Friday, January 29, 2010

Find Duplicate Photos in an iPhoto Library

03/04/2011- Update: Updated the service with some fixes for invalid paths and quoting problems.
06/23/2016- Update: Updated download link. I'm not really sure if this still works with newer versions of iPhoto or Photo's though.

There are many shareware tools for finding duplicate pictures in an iPhoto library but this should be a simple operation, and honestly shouldn't require a fee to utilize. As a result I created a simple Service via Automator to solve this problem.

This service is very straightforward, simply select your iPhoto library in finder and go to Services->Find Duplicates in iPhoto.

The service will do the following steps:
  • Calculate the md5 of each original picture in the library. This happens to the original backup of the picture so an edited version will still get caught as a duplicate.
  • Sort the list and find any pictures that have the same checksum.
  • Add any duplicates found to a new Album named Duplicates. (I had intended to use a keyword but this turned out to be simpler.)
You can then view the Album and flag and delete photos at your discretion.

Notes:
  • No files are actually deleted, just flagged.
  • The way iPhoto works choosing delete will just remove the photo from he album, not from iPhoto. To get around this you can select the photos from the album then switch to the all Pictures view. Your selection will remain and you can then choose to delete the selected photos.

Install Instructions:

28 comments:

Dave & Collette said...

"Extract the service into the '~Home/Library/Services/' folder."

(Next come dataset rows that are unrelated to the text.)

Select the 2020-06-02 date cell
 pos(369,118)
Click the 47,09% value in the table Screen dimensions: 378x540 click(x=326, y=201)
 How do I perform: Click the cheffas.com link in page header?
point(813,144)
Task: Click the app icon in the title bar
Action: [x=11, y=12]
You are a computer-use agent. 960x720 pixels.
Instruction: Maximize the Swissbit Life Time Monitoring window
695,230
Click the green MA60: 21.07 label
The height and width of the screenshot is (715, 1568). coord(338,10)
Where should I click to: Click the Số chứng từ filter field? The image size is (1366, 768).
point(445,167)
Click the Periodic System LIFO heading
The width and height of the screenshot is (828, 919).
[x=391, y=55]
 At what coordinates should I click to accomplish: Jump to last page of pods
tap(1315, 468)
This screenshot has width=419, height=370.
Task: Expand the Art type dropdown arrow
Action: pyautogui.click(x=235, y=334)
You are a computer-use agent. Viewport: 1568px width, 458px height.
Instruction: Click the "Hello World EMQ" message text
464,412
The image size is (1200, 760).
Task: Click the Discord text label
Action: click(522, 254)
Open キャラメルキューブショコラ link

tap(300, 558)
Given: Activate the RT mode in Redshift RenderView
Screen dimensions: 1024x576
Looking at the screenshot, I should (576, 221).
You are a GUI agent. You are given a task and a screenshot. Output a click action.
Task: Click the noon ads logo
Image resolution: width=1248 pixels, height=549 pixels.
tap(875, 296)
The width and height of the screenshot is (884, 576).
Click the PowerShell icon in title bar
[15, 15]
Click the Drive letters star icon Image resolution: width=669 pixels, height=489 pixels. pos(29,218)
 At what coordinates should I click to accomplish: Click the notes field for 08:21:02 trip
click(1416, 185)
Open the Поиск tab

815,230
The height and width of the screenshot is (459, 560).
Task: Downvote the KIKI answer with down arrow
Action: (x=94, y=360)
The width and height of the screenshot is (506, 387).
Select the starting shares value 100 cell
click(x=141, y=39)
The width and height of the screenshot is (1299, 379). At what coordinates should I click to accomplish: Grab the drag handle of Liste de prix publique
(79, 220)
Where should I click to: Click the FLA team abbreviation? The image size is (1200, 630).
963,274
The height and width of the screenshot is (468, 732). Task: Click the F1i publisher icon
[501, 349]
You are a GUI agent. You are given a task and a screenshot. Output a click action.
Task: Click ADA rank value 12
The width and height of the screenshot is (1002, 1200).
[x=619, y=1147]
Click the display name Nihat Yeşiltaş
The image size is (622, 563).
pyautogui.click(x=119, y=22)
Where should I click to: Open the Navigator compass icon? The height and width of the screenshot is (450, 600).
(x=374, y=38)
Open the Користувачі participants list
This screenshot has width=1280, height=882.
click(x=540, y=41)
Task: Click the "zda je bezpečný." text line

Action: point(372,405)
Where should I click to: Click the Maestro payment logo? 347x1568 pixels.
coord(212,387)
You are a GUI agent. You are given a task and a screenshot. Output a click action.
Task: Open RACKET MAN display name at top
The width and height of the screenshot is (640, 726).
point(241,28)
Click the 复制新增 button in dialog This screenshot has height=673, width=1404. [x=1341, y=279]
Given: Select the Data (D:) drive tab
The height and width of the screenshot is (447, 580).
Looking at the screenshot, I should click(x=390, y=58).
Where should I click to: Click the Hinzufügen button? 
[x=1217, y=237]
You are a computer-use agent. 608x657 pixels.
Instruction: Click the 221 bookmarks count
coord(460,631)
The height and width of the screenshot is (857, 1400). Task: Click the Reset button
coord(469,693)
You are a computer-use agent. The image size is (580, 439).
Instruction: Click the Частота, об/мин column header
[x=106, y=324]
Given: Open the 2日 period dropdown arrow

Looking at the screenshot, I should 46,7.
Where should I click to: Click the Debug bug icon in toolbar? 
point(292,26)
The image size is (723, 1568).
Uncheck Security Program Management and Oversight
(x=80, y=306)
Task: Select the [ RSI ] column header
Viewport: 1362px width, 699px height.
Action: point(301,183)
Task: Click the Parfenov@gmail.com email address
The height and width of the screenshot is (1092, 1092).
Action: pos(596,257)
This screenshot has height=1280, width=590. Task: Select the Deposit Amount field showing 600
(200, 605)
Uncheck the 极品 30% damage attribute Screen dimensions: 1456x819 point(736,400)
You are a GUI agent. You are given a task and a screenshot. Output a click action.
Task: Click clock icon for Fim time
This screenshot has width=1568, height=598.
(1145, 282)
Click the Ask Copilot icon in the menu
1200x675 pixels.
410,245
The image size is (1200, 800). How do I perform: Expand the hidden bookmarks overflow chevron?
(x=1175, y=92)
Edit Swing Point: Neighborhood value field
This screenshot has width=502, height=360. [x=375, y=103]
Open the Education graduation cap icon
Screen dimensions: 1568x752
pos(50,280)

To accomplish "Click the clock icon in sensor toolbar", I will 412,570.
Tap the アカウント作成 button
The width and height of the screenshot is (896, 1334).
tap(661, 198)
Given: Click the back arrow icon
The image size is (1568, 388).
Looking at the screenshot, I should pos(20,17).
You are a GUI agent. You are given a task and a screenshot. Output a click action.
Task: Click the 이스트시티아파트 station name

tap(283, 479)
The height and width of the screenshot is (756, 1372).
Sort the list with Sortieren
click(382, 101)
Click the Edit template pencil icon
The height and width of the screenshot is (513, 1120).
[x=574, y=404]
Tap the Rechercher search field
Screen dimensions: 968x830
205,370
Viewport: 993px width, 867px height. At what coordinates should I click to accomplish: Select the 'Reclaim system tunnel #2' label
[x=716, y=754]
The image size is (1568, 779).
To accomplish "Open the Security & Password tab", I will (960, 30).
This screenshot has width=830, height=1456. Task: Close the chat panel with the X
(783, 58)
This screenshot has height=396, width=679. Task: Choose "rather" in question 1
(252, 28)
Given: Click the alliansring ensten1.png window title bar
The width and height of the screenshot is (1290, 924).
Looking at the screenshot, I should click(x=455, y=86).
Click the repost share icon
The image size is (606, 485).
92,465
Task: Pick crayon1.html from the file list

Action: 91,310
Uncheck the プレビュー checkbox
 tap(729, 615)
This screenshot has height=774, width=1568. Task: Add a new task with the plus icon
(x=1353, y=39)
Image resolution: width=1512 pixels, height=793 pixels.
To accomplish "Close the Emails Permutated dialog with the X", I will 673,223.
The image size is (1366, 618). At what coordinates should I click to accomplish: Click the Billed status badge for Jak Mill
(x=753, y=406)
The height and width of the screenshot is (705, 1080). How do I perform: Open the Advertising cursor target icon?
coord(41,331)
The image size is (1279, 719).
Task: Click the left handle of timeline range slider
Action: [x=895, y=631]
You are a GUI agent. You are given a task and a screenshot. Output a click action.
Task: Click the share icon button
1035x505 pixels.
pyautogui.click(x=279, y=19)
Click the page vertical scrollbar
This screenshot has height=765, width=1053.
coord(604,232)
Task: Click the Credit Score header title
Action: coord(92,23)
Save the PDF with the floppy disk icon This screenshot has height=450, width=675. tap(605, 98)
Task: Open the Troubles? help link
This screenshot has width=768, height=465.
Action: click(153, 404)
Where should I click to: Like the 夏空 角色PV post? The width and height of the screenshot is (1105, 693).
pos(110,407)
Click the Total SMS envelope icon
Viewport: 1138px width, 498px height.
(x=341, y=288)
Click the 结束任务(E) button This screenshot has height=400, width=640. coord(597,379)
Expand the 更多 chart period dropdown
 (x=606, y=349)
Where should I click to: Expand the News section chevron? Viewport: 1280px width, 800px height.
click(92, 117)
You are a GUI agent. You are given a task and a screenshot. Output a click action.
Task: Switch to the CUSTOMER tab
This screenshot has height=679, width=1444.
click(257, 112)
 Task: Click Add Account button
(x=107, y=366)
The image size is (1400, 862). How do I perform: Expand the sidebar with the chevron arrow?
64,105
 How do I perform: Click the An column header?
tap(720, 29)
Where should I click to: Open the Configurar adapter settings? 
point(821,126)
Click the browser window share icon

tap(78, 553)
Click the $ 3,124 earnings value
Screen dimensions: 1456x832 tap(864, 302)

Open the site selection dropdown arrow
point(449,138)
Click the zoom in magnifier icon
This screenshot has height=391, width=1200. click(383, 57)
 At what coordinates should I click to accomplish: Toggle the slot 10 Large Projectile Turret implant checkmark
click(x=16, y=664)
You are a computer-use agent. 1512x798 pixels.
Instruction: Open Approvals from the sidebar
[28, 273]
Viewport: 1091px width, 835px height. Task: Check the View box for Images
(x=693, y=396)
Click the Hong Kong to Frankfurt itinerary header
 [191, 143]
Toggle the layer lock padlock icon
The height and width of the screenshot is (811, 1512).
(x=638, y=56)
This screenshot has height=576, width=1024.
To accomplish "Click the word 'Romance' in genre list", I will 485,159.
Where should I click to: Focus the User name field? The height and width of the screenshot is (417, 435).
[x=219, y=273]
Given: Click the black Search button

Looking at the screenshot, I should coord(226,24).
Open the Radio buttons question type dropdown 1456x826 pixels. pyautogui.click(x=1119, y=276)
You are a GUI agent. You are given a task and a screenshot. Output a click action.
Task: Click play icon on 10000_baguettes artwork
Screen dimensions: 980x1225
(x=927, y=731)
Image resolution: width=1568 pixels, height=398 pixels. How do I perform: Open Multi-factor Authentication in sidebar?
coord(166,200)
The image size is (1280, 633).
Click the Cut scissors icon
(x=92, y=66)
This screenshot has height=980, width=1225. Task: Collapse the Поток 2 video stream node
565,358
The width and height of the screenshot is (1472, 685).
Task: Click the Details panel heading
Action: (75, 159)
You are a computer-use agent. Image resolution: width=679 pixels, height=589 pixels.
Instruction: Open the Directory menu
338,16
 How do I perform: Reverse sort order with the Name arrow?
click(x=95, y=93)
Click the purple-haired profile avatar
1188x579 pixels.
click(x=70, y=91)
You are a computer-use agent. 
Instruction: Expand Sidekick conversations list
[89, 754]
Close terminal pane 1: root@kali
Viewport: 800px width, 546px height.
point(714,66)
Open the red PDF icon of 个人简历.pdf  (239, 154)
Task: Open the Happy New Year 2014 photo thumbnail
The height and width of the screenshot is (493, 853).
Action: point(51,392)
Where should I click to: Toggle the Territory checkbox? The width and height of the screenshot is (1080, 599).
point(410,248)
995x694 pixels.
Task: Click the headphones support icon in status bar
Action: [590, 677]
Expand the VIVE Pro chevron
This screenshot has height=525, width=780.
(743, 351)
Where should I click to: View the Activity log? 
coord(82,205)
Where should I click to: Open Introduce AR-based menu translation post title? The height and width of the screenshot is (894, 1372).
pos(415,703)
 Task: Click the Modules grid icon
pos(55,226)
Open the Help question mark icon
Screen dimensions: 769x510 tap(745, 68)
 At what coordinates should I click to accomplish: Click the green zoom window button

Could you further explain how to do this? My '~Home/Library/' folder doesn't have a 'Services/' folder. The only Library that does is in the 'System/' folder.

If this is it, do you drag & drop it into the Services folder?

Thanks!

Jeremy Pyne said...

It was slightly mistyped its actually under ~/Library/Services (Home -> Library -> Services). If the directory does not exist you can just create it. Another option is to extract the file to /Library/Services witch will install the service for all users.

Just drag the downloaded service into wither of those folders. (Not the zip file itself, the workflow within it.)

sjohnso said...

Sounds like this will be pretty nice. However, the link to the zip file doesn't seem to work. Could you resolve the issue or provide an alternate means of download?

Thanks!!

Natashka said...

This is what I really need thank u so much :) but the thing is I dont get how u activate the service - I dont get the following step "simply select your iPhoto library in finder and go to Services->Find Duplicates in iPhoto."
what do u have to do specifically?!

Jeremy Pyne said...

You have to select your iPhoto Library in Finder and then run the service. The default Library should be saved in your "HOME FOLDER/Pictures/iPhoto Library". If you are unsure if you found the correct file you can examine the datails and it will have the Kind field set to "iPhoto Library" as well. Once you find the library itself you can just right-click on it and select Find Duplicates in iPhoto.

Tiger said...

Hi Jeremy,

I was excited to find this automator service. I have not had success with the trial of Duplicate Annihilator and don't have confidence in it.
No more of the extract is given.